Marines with 3rd Marine Aircraft Wing pushed counter-drone tactics across the Yuma desert this month, using Marine Corps Air Station Yuma and the nearby Chocolate Mountain Aerial Gunnery Range to rehearse how quickly a small unmanned aircraft system can change the fight. The drill, part of Weapons and Tactics Instructor Course 2-26, put UH-1Y Venom helicopters into a counter-sUAS role and underscored why Yuma’s airspace remains a critical testing ground for the Marine Corps.
The training is not a one-off event. WTI 2-26 runs from March 8 through April 26, 2026, as a seven-week course hosted by Marine Aviation Weapons and Tactics Squadron One, better known as MAWTS-1. The squadron describes WTI as its premier advanced tactical training and instructor certification course, built around the seven functions of Marine aviation and designed to prepare crews for Marine Air Ground Task Force, joint, and coalition operations. The counter-drone event was one evolution in that larger cycle, alongside flight line operations, Yodaville maneuver training, and aircraft rescue and firefighting demonstrations.
DVIDS captions placed one counter-sUAS evolution near Observation Point Feets in the Chocolate Mountain Aerial Gunnery Range, California, on April 9, 2026. A related UH-1Y counter-UAS drill took place near Yuma, Arizona, on April 7, with Marines from MAWTS-1, Marine Light Attack Helicopter Squadron 167, and Marine Light Attack Helicopter Squadron 169 taking part. One image showed 7.56mm ammunition loaded into a GAU-21 machine gun mounted on a UH-1Y Venom, a detail that captures how the Corps is blending aviation, firepower, and rapid response against small aerial threats.

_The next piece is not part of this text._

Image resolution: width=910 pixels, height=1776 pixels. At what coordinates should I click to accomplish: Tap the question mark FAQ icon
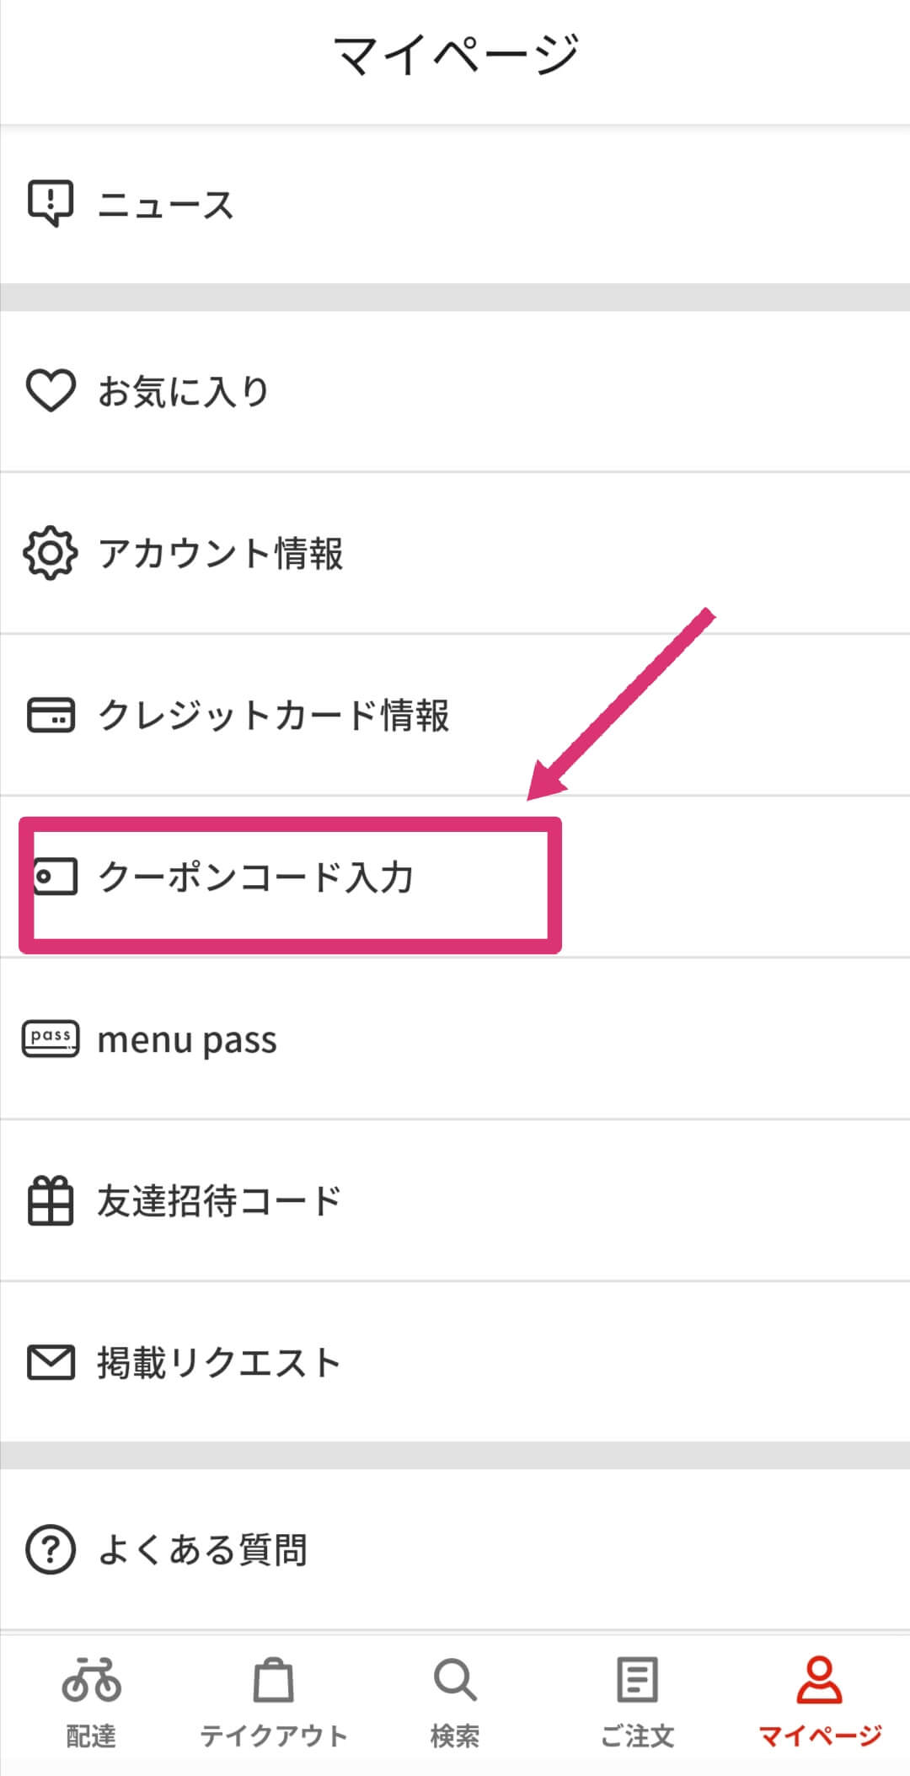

For Yuma County, the significance goes beyond a single exercise lane in the desert. MCAS Yuma is where Marine aviation builds the habits it will need in contested airspace, and the surrounding ranges give crews room to practice against threats that can be cheap, mobile, and hard to spot until the last moment. The base’s role as MAWTS-1’s home means Yuma is not just hosting training, it is helping shape how Marines will defend aircraft, troops, and forward positions in future operations.